The public search effort broadened the case beyond the house itself. The sheriff’s office circulated a description of a white pickup truck believed to be connected to the suspect. KOMO reported that the truck was later found before the suspect himself was captured, a detail that suggested investigators were moving in stages: first the scene, then the vehicle, then the man. KIRO said Child was ultimately arrested at a gas station outside Shelton after a tip. By then, the sheriff’s office was publicly thanking community members and partner agencies. In a written statement carried by local outlets, officials said deputies and detectives worked tirelessly to bring the case to a swift resolution in under 24 hours. That language also signaled the sheriff’s effort to reassure a rural county that a suspected killer was no longer moving freely through the area.
Only after the arrest did a fuller picture of the victims and suspect emerge. Law&Crime and KING reported that Anna Child had filed for a protection order earlier in March and wrote that she did not feel safe. She told the court that Robert Child had said, “If he can’t have me, no one will.” A judge granted the order on March 23, but Sheriff Ryan Spurling said it had not yet been served when the shootings happened on March 24. Divorce proceedings were underway, and court records cited by KOMO said the suspect was not living at the home. That combination of separation, court action and a fresh homicide accusation turned the manhunt into more than a search story. It became a case study in how quickly domestic violence complaints can move from filings and warnings to fatal violence.

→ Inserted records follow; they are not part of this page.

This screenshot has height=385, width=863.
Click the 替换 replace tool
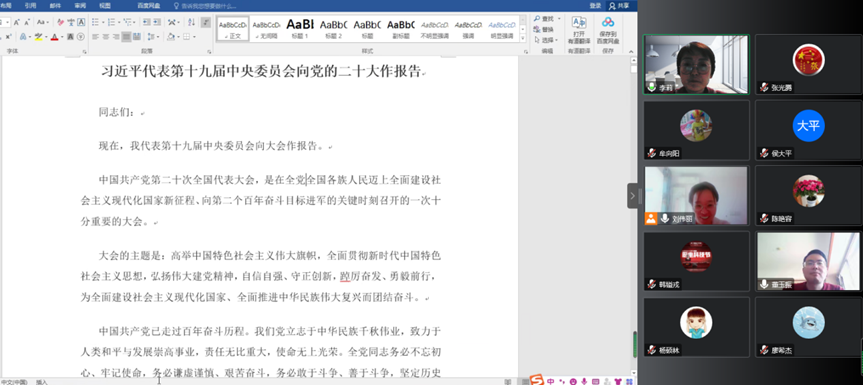[x=544, y=29]
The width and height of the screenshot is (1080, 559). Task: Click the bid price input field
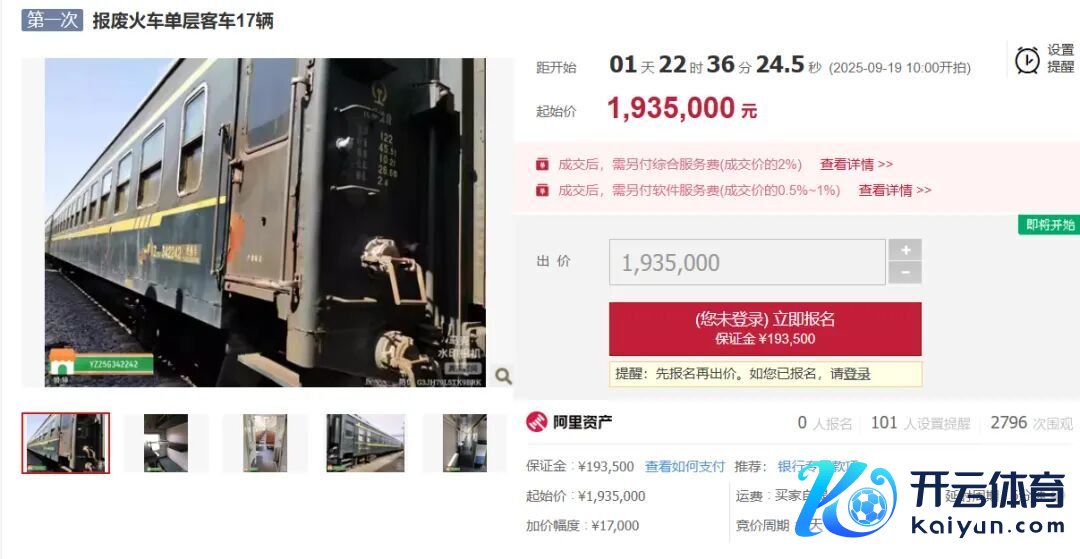747,262
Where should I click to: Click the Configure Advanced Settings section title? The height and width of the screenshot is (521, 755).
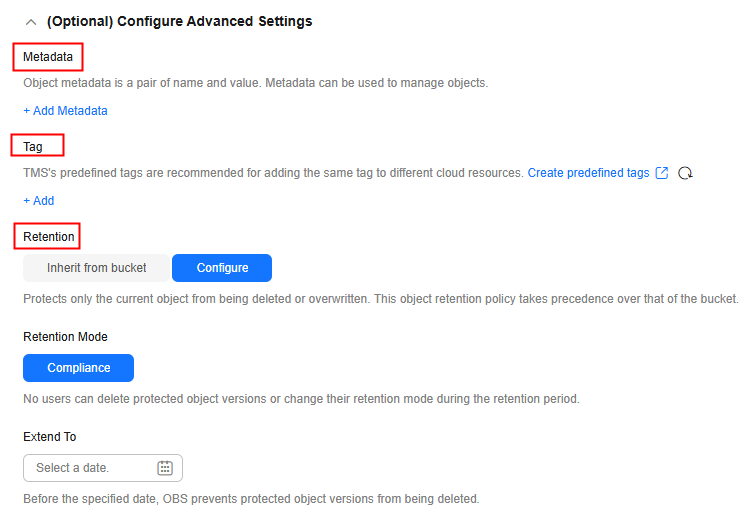[x=179, y=22]
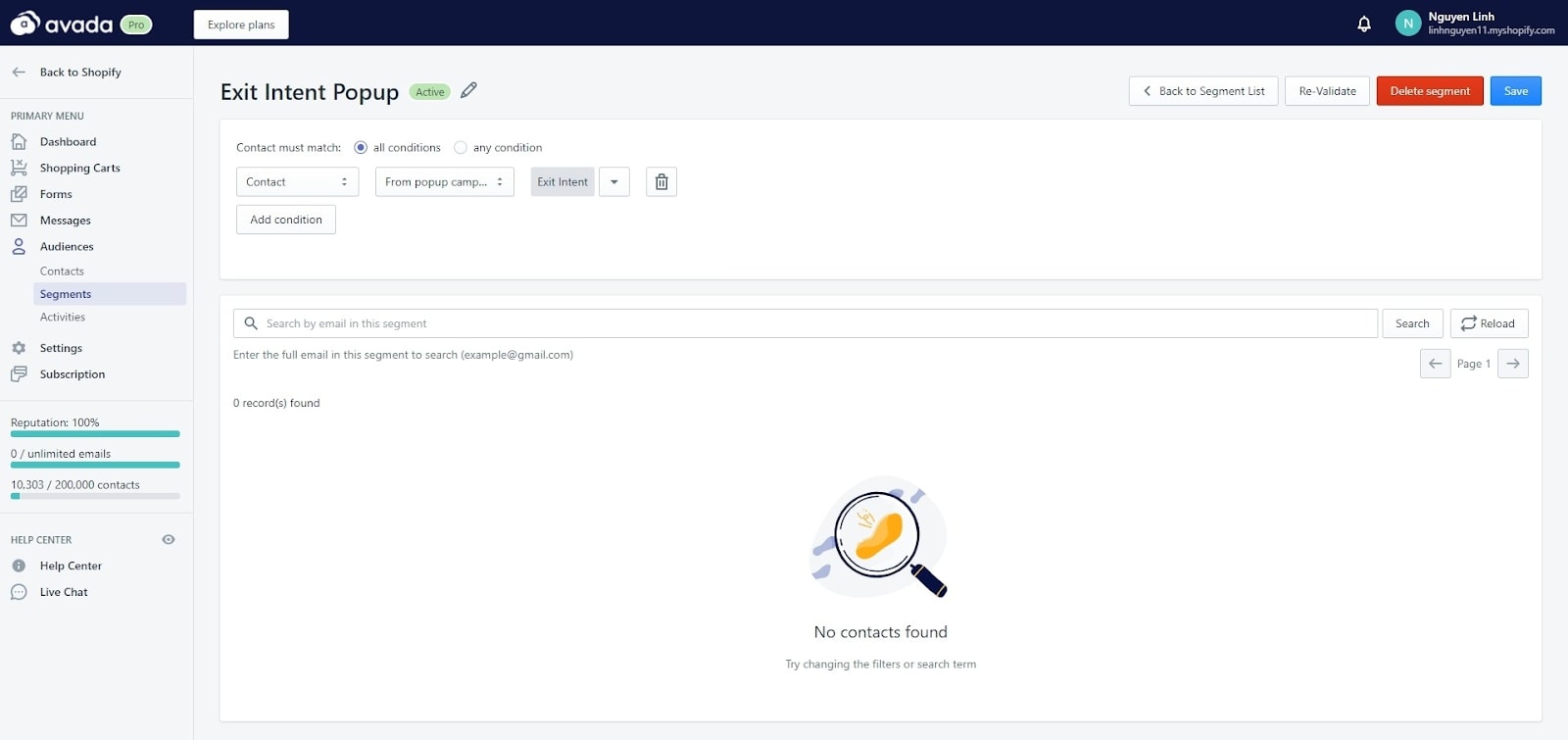
Task: Go to previous page with left arrow
Action: 1435,364
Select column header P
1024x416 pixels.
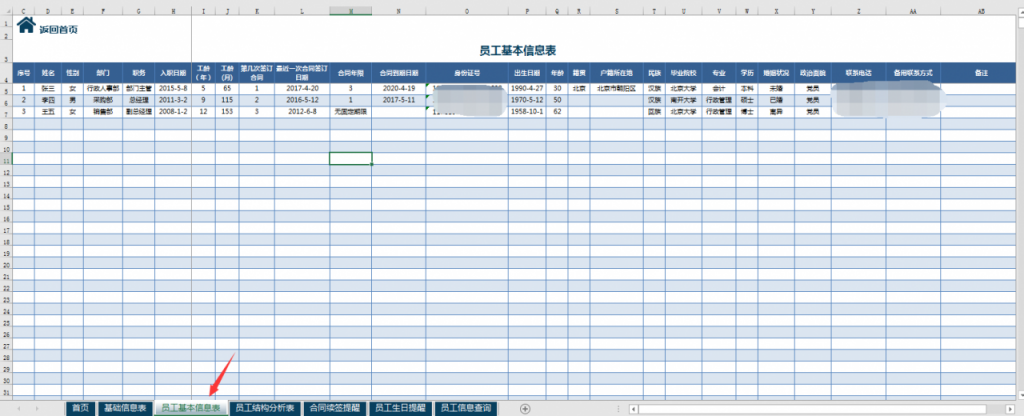[x=527, y=11]
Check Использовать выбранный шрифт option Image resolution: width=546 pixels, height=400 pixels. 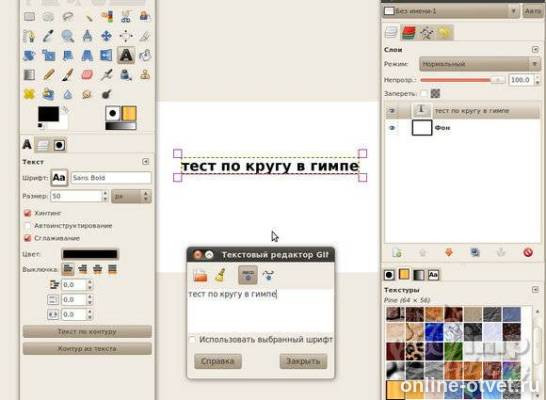click(192, 339)
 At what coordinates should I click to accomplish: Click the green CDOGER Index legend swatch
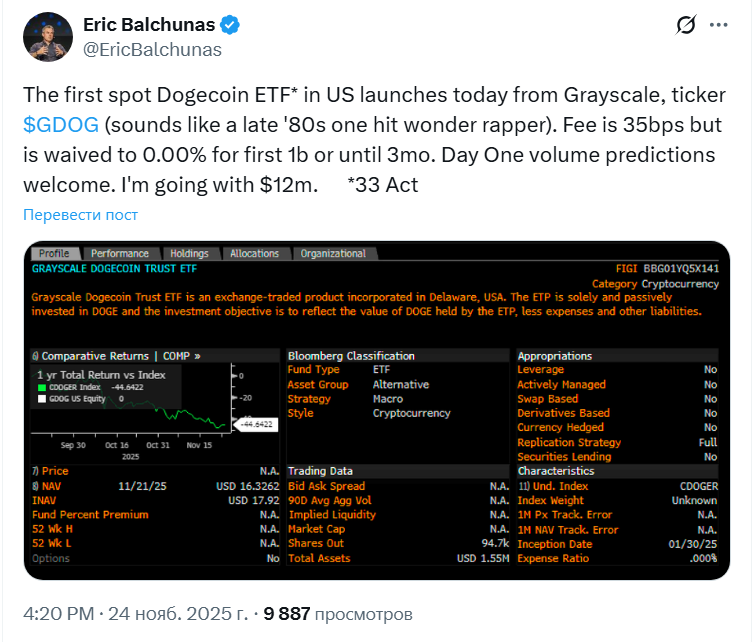point(42,386)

The arrest also shifted the investigation into evidence gathering. Detectives sought search warrants for the home and vehicles, including possible video from dashboard cameras in vehicles parked at the residence. Prosecutors charged Child with two counts of first-degree murder and first-degree burglary, while KOMO reported he also faced unlawful possession of a firearm because court records showed he is a convicted felon. KING reported that his bail was set at $5 million during an early court appearance. Publicly available reporting has not yet provided a full defense response, and no detailed affidavit laying out motive beyond the marital breakup and witness statements has been broadly published. For now, the strongest public record remains the sequence from shooting to search to arrest.
Even the voices around the case have reflected that change in focus. Early statements from the sheriff’s office stressed the danger and the hunt. Later comments turned to grief and procedure. A neighbor told KING he confronted Child after hearing the blasts and found the scene gruesome. Friends and family of Hilde spoke of a loving father and friend in television coverage. Spurling, meanwhile, said he had ordered a review into whether more could have been done before the killings because the protection order had not been served. That means the same agency now has two jobs: prosecute the accused killer through the court system and explain the timeline that came before the search ever began.
As of the latest reports, the suspect is in custody, the truck has been found, and the homicide case has moved into court. The next step is no longer where to find Robert Child, but how prosecutors will prove what happened inside the home on March 24 and what officials will say about the missed time before it.
Author note: Last updated April 19, 2026.